Tuesday, December 12, 2017
Close  
newsinfo / Banner Story
  • 339
    shares

Corazon Aquino’s ‘glowing legacy’

Aquino kin back immediate distribution of Luisita land
By: - Reporter / @MRamosINQ
/ 12:25 AM April 27, 2012

LIVE FROM MALACAÑANG President Aquino gestures during his interview by CNN’s Anna Coren at the Quezon Room in Malacañang on Thursday. MALACAÑANG PHOTO

President Benigno Aquino III’s family said Thursday it would cooperate with the government in the immediate distribution of its sprawling Hacienda Luisita to its workers as a “glowing legacy” of his late mother, democracy icon Corazon Aquino.

“The Cojuangco family expresses its full confidence that the Supreme Court decision regarding the fate of Hacienda Luisita is a just resolution for all parties concerned,” said Antonio Ligon, hacienda counsel and spokesperson.

“Now that the high court maintains that land distribution is the only resolution, the Cojuangco family guarantees its full cooperation in the expeditious completion of this process and put all other issues to rest,” he said.

ADVERTISEMENT

While the family had sought a reconsideration of the high tribunal’s Nov. 22, 2011, ruling, Ligon said the court’s final decision on the decades-old dispute was “a verdict the Cojuangco family embraces.”

“(This) should be a glowing legacy for the late former President Corazon Cojuangco Aquino,” he said.

“It cannot be argued that Mrs. Aquino made decisive moves to place Hacienda Luisita in the 1980s under the Comprehensive Agrarian Reform Program although the preference of farmer-beneficiaries for stock distribution option (SDO) prevailed in at least three referendums over land distribution.”

However, he said that  “there is a formula in the law that has to be applied” in determining the “just compensation” for the owners of farmlands covered by the government’s agrarian reform program.

“We will await the processes in compliance with the determination of just compensation provided for in the law,” Ligon said, referring to the steps which the Department of Agrarian Reform and the Land Bank of the Philippines would take to decide on land valuation.

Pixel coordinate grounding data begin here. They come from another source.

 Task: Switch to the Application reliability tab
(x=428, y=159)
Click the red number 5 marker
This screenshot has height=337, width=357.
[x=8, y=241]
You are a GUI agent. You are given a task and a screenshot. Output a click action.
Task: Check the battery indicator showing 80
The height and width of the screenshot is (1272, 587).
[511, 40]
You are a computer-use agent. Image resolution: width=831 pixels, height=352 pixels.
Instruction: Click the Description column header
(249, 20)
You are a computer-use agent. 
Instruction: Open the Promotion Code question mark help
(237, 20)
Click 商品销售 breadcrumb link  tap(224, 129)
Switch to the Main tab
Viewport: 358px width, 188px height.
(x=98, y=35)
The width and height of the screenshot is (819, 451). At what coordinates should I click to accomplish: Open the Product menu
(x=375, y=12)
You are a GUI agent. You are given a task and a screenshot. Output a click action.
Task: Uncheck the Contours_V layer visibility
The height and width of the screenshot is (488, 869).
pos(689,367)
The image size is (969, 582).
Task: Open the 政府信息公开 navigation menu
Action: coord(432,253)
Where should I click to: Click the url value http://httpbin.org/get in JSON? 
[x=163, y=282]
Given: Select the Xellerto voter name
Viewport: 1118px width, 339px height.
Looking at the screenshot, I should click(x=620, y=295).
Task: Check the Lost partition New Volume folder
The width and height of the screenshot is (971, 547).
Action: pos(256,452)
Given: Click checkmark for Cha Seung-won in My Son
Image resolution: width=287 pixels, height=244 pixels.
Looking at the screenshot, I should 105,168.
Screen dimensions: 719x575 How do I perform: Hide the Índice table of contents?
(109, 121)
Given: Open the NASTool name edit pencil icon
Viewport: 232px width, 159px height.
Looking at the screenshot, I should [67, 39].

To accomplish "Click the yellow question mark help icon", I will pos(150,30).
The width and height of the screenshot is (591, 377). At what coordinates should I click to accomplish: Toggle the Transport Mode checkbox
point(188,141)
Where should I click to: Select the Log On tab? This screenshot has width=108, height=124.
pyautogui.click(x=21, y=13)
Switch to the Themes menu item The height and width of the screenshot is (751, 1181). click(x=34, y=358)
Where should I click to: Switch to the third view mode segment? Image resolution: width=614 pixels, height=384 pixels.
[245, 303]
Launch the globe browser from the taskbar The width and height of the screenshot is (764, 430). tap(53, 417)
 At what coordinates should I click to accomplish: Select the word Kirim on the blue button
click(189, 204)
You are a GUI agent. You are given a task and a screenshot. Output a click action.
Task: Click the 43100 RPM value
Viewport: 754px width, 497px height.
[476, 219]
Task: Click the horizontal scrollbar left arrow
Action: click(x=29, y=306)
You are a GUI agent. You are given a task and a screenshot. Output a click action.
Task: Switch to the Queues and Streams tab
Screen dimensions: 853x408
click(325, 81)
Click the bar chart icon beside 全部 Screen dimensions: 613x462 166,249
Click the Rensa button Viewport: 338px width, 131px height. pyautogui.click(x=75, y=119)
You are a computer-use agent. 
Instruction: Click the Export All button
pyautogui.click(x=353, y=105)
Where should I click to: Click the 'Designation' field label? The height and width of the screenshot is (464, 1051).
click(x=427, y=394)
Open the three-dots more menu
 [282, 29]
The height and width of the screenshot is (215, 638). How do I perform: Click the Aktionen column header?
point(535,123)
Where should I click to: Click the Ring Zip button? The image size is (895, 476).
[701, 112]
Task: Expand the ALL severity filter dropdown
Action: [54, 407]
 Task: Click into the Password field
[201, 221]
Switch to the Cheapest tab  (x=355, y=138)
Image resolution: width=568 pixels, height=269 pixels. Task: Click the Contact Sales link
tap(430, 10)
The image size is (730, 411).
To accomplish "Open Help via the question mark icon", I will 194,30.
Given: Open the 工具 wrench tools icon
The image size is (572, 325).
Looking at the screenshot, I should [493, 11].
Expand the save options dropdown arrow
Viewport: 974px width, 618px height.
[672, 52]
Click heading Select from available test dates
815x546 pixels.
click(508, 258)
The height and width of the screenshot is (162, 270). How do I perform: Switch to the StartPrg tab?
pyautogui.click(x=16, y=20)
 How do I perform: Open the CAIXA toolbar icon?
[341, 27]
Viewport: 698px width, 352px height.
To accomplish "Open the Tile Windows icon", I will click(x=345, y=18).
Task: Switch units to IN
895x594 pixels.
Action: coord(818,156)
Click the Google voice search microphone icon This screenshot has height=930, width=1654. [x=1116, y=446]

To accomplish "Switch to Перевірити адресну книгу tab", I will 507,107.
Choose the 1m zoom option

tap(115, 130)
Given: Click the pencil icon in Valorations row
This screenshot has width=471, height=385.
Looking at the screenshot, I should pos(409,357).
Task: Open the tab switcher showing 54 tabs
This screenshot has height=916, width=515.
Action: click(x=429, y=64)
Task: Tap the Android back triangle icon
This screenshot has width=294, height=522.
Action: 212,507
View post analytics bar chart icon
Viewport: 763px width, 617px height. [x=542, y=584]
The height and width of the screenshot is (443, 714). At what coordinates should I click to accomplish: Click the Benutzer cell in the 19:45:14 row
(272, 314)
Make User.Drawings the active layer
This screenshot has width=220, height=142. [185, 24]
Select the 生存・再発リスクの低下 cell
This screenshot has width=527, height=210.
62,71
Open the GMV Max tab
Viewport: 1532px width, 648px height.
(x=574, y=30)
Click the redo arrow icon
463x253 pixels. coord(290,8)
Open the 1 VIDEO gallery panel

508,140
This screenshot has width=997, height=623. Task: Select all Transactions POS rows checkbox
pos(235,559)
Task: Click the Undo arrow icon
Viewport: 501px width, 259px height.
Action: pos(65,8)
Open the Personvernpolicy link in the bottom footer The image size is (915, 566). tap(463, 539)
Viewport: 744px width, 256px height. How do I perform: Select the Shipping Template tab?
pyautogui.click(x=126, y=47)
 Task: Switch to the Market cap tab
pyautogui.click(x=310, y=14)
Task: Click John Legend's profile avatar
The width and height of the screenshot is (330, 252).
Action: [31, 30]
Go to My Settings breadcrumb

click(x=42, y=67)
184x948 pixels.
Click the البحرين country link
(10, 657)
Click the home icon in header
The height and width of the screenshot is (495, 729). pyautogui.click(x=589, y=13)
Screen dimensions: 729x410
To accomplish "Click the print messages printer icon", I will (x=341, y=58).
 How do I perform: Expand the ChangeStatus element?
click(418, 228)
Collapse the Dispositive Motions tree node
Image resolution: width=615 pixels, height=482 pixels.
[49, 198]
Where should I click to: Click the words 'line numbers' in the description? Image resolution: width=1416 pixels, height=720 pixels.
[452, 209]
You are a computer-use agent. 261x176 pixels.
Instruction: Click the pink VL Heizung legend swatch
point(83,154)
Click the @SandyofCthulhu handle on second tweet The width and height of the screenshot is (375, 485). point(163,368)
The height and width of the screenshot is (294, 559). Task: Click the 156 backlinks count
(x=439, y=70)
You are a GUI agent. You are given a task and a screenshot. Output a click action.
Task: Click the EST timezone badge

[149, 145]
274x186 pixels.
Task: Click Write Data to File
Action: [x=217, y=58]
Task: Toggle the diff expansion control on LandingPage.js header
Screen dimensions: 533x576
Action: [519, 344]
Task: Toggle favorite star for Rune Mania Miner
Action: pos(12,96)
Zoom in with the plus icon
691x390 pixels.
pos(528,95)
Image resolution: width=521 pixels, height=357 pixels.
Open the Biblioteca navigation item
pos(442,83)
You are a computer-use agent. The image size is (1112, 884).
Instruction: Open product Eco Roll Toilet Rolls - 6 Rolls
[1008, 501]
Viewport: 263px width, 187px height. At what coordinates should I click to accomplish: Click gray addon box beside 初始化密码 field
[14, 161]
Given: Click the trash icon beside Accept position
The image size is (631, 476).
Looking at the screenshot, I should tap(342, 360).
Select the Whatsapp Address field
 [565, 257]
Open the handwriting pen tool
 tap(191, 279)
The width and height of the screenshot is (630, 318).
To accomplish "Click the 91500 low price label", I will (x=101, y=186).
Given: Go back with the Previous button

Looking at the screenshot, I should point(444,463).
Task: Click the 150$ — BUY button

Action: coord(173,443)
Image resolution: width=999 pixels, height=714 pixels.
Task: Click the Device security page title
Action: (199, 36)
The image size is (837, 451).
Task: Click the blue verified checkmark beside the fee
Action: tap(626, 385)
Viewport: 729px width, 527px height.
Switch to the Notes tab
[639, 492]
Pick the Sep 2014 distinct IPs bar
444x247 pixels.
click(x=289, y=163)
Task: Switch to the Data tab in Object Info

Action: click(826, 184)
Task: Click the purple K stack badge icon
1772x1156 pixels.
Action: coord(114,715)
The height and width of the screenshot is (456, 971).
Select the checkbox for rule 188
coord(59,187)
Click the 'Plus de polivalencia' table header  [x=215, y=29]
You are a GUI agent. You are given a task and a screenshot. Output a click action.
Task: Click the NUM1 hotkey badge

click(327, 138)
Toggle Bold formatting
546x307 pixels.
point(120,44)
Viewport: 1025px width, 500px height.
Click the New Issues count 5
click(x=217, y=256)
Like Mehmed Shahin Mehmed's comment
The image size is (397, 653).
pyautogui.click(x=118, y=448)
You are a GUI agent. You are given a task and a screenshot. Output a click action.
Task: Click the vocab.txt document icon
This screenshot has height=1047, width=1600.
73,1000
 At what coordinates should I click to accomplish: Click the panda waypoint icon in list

“We have always believed that the purpose of the law is ultimate justice and equal rule for everyone. The application of the law in this case is no exception.”

Palace remains silent

Malacañang has so far remained silent on Tuesday’s ruling by the Supreme Court affirming its unanimous decision dismantling the 4,915-hectare sugar plantation, dismissing a bid by the family to secure P5 billion (P1 million per hectare) as compensation and setting 1989 land prices (as low as P40,000 per hectare) as basis of its valuation.

ADVERTISEMENT

Representatives of the 6,200 beneficiaries have urged Mr.  Aquino, who had divested himself of his holdings in the estate, to mobilize assistance for the workers during a difficult transition period to allow them to become self-sufficient farmer-cultivators.

Presidential spokesperson Edwin Lacierda said  Mr. Aquino was still waiting to be briefed by Agrarian Reform Secretary Virgilio de los Reyes on the high court’s decision.

“There are instructions to us not to comment on something we have not seen,” Lacierda told reporters, referring to a copy of the court resolution Tuesday.

“We will implement the law,” Lacierda said, pointing out that De los Reyes had issued guidelines to fast-track the distribution of the hacienda to its beneficiaries in response to Mr. Aquino’s directives.

Corona fears dismissed

Lacierda dismissed concerns by Chief Justice Renato Corona that he expected Mr. Aquino would get back at him for the setback the court had dealt on his family.

He said Corona should be “concerned about the impeachment court rather than worrying about any act or perceived or illusion acts of vengeance against him.”

“The government is not in that business. We’re in the business of reform and part of the reform process is reforming as well the judiciary,” Lacierda said.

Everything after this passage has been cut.